This is a nice solution for the embeded Apple Web JS https://developer.apple.com/documentation/signinwithapplejs/configuring_your_webpage_for_sign_in_with_apple
But not for the OAUTH2 implementation.
We should indeed verify this data.
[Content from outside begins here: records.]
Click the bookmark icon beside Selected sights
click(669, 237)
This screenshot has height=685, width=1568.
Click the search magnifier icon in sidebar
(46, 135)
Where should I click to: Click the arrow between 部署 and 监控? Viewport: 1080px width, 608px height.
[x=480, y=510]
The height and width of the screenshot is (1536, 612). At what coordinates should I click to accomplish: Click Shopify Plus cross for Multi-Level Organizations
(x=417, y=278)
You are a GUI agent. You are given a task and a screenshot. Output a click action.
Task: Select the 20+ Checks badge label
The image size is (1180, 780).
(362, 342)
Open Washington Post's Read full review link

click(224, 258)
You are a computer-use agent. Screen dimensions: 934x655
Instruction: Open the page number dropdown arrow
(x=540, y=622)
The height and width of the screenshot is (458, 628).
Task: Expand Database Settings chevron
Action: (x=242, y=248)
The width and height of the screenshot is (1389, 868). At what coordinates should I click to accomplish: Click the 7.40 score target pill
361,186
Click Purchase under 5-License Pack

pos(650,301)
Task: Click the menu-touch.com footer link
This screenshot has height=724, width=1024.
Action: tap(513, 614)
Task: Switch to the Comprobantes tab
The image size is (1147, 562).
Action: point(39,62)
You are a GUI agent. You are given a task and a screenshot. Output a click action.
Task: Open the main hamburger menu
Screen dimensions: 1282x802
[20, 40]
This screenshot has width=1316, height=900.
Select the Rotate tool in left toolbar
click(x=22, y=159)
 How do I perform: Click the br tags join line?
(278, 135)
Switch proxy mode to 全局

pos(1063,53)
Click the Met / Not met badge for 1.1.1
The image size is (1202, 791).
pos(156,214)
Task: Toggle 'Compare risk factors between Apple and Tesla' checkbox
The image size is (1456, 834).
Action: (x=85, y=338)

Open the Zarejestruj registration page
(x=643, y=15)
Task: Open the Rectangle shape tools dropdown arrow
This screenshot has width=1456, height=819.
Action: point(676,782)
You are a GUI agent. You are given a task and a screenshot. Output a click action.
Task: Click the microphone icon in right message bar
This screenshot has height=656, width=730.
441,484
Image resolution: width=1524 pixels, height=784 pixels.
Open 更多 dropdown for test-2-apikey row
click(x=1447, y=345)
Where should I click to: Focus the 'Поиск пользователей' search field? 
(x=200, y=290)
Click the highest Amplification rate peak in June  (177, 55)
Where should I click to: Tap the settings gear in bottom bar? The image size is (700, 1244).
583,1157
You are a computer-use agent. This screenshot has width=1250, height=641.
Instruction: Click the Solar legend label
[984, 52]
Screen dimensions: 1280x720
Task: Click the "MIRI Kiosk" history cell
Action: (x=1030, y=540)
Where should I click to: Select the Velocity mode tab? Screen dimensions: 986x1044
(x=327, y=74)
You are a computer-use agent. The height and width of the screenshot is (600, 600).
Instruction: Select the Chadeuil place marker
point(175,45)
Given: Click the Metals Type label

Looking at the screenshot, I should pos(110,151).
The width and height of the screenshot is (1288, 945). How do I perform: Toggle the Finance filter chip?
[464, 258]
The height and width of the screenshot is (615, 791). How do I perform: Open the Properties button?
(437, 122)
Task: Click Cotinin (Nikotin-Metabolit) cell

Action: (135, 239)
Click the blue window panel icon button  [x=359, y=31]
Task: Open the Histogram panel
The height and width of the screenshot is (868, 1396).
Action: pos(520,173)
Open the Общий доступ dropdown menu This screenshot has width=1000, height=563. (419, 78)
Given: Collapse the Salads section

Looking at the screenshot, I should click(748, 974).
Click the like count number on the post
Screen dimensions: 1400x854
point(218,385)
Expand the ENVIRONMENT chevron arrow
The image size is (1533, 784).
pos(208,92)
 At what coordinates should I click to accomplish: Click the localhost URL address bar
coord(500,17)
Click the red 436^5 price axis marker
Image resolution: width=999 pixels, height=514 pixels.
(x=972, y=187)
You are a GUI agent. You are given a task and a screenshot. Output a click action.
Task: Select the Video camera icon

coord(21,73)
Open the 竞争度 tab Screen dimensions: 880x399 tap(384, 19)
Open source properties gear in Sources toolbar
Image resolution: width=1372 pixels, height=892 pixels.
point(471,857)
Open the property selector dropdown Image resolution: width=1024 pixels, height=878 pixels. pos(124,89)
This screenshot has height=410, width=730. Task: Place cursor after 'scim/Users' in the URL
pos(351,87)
Perhaps the best solution is that the validation response: https://appleid.apple.com/auth/token should have this (encode base64) user data (email and name) without the response_mode=form_post variable (also support get responses, see comment jeroen klippa).
Example:
[access_token] => a2293d83289aa41f7ad22de6844511826.0.mzuq.oCJsXOEXZQX1v8NQCQOy0g
[token_type] => Bearer
[expires_in] => 3600
[refresh_token] =>
[id_token] => REeyJraWQiOiJBSURPUEsxIiwiYWxnIjoiUlMyNTYifQ.eyJpc3MiOiJodHRwczpcL1wvYXBwbGVpZC5hcHBsZS5jb20iLCJhdWQiOiJ3d3cuZXhhbXBsZS5jb20iLCJleHAiOjE1NjE0OTA2MTUsImlhdCI6MTU2MTUzMzU4OCwic3ViIjoiMDAwMTMyLmMzTWlPaUpvZEhSd2N6b3ZMMkZ3Y0d4bGFXUWFzZHNhLjg5MTQiLCJhdF9oYXNoIjoiQnBiVmVmTm5waVBUY1BzcWt3VEppZyIsImVtYWlsX2R1bW15IjoiZXhhbXBsZUBwcml2YXRlcmVsYXkuYXBwbGVpZC5jb20ifQ==.SyCF8jT50FHALit-u9H_TyzPikirYnDq1RiDT3ennHQrNl0UcRE4bDmVM1qlG2cfHPH5OtpyQZIjGi_r9v7ZoN2EfyDGlg08yEWGwwCNlrCkcHcA9gjNN2RYmT4Yt3toRLgnwSDyzHOP6FS7I1kzwcdZmJTuGrYPThxe80F6rQABUWUBDAl2KgP7ujt1j8H3LrfV0r3RKTHA7azWWu9rVAFrx1_IeRk-ASDW0OPrqDJoF8YdZF1Da4-br-gTOt_LJhZFhuPh1WDgZj6AAcytTrSL4AhW2BrN_U0bMw47nw7k9OZbcbDNb-j3hEAkQdvZYEBHIRtEMxrzTAgs7oxbtg
[iss] => https://appleid.apple.com
[aud] => www.example.com [exp] => 1560776678
[iat] => 1560776078
[sub] => 000132.c3MiOiJodHRwczovL2FwcGxlaWQasdsa.8914
[at_hash] => SrJXsKX1f4FpGPFmiUPzUQ
[user] => {"name":{"firstName":"Jane","middleName":"","":"Doe"},"email":"j123easj2@privaterelay.appleid.com"} (ENCODE BASE64)
Is this a good solution for the OAUTH2 implementation?